Look through the data below. Collect every line where the word "preview" occurs.

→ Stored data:
=== Begin Enclosure ===
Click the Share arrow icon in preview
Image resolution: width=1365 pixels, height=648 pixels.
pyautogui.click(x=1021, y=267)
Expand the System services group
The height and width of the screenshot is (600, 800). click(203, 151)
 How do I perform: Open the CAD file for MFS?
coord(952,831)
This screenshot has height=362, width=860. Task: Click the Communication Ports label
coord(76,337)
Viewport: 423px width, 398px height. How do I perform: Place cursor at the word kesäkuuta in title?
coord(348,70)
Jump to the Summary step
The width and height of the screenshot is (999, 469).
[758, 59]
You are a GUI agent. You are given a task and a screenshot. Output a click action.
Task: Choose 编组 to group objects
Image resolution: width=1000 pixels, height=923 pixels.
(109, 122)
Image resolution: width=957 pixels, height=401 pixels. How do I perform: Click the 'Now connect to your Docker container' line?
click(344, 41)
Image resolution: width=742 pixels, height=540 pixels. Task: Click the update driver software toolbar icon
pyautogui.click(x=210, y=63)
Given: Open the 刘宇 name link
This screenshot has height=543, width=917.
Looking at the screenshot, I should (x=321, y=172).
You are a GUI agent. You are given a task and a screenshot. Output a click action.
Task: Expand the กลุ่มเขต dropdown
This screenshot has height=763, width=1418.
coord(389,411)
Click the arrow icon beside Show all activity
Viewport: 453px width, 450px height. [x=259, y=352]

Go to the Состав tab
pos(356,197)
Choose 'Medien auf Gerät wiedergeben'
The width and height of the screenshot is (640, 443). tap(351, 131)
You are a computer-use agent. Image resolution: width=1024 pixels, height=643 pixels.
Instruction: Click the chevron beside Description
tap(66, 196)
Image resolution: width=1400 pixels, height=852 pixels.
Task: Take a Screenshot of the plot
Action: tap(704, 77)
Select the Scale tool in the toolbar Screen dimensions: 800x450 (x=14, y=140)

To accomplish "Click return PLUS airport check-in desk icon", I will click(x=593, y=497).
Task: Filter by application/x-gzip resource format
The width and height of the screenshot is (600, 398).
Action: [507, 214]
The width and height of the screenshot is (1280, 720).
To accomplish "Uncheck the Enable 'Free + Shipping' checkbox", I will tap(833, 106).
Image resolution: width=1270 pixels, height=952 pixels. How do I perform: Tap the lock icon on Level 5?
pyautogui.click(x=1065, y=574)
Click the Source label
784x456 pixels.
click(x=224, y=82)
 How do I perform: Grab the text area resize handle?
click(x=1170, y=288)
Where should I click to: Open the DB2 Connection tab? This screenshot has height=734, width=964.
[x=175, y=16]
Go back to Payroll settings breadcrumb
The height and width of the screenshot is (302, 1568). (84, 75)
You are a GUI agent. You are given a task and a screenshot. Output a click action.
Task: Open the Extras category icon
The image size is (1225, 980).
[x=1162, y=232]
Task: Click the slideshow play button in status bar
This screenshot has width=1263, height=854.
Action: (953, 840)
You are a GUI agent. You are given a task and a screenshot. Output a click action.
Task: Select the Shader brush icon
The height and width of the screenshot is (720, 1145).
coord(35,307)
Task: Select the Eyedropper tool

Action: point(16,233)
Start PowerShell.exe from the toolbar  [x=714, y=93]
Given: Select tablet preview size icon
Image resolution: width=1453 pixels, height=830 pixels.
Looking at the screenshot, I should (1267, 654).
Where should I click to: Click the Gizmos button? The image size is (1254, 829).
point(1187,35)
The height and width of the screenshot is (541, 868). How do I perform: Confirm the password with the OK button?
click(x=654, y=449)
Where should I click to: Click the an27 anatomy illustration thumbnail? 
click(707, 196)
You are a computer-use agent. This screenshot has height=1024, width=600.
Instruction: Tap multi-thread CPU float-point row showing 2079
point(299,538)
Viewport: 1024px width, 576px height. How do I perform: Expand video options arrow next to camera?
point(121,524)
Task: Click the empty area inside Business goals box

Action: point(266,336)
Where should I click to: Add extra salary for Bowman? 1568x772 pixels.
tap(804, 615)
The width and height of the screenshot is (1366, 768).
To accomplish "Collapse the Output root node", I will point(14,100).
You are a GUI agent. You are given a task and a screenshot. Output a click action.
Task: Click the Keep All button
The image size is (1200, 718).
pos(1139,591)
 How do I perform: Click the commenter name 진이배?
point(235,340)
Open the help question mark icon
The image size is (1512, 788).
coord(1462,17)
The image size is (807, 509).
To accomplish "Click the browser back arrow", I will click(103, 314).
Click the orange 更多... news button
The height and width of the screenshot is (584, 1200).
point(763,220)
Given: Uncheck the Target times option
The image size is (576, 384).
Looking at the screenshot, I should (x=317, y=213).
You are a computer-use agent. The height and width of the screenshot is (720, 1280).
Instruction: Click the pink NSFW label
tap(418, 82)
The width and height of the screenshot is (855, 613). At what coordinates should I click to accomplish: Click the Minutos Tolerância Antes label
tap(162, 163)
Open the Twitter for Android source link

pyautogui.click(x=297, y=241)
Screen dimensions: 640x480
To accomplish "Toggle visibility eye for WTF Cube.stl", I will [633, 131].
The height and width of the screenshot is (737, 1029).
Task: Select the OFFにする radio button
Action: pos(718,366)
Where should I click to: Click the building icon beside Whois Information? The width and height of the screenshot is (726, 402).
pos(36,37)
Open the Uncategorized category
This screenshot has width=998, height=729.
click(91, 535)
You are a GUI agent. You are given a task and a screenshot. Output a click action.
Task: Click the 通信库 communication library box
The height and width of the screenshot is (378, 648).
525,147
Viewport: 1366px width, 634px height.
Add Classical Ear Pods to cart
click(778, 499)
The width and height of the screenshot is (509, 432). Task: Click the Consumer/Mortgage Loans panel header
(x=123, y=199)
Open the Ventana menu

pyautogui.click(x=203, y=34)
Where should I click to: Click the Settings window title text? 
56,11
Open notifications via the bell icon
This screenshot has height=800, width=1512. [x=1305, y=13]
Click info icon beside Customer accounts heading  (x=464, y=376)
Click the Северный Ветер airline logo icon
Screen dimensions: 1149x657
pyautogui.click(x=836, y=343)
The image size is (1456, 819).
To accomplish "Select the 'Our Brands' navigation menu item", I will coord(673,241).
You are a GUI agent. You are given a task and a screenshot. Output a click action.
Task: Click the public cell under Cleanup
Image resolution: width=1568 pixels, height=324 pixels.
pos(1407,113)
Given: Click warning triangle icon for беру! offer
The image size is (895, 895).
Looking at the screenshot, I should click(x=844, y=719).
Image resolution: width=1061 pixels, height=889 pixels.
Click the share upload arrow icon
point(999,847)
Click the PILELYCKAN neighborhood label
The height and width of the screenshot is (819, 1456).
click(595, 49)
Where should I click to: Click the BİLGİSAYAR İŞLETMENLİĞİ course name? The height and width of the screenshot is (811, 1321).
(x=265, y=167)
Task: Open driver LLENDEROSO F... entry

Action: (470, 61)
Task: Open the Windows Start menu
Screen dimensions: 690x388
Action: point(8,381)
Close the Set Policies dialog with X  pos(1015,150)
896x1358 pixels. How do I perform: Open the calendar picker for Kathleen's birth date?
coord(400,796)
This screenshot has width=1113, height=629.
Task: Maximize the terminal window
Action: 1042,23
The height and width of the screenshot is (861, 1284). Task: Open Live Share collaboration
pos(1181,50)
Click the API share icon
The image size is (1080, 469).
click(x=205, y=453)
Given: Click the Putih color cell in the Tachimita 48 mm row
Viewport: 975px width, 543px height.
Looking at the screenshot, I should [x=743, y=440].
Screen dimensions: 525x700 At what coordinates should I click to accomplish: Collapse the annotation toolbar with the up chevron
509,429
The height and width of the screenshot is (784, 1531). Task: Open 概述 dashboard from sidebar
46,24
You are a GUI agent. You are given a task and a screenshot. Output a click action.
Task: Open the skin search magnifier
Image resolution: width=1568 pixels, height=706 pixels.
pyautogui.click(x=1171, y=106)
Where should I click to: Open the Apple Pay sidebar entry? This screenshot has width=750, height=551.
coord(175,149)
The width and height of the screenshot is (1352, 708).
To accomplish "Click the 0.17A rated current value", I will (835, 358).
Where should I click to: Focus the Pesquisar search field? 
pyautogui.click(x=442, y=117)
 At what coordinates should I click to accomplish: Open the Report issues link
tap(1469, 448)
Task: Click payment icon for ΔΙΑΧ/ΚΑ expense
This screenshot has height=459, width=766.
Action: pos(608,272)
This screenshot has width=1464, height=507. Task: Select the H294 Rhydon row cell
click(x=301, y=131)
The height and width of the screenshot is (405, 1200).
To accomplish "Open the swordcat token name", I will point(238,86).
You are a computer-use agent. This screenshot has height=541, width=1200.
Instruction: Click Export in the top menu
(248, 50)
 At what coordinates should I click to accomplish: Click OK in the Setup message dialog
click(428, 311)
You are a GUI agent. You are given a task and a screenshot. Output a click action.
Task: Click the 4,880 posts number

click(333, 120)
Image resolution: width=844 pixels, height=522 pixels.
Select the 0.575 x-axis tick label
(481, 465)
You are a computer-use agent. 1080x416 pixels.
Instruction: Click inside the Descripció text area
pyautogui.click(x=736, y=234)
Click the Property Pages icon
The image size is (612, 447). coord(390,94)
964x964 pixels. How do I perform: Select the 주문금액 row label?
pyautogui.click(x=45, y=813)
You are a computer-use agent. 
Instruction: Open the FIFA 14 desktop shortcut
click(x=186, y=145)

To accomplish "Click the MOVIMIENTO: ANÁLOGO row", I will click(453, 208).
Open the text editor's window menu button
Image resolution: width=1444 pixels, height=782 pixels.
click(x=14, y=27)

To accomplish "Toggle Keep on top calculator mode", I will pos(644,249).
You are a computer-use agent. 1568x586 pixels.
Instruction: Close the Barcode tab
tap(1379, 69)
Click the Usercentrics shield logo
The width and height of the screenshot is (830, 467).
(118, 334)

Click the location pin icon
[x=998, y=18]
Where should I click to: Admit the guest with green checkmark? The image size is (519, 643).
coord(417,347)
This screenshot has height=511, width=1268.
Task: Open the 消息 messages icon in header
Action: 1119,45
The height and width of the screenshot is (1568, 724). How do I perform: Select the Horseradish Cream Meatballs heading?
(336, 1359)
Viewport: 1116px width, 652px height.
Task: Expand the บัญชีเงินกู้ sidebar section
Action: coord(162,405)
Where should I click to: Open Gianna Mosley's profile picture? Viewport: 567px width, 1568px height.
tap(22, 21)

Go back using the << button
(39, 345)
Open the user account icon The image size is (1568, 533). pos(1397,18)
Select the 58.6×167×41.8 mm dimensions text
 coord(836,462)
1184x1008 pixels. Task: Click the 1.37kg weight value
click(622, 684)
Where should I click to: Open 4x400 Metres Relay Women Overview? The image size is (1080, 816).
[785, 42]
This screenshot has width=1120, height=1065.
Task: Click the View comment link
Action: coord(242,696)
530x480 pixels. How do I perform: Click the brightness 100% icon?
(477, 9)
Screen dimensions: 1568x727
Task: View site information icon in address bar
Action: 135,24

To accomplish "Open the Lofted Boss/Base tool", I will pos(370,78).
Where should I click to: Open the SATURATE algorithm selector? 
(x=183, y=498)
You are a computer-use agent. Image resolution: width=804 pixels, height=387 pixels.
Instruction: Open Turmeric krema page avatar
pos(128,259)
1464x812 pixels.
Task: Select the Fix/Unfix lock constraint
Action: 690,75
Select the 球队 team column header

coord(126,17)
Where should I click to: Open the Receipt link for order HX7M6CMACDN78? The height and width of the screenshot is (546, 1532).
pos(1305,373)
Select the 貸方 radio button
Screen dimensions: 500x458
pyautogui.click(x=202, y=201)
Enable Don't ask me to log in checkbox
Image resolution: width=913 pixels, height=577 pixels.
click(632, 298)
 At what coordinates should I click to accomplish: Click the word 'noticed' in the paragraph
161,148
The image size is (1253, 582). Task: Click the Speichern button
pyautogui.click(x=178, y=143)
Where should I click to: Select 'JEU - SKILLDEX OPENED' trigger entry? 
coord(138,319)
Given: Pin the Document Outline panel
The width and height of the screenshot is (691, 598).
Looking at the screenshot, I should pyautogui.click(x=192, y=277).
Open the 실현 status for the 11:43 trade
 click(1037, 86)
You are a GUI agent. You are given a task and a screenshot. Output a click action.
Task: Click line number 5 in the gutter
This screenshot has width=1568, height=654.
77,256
=== End Enclosure ===
→ FINISHED TASK:
Click the Share arrow icon in preview
Given: Select tablet preview size icon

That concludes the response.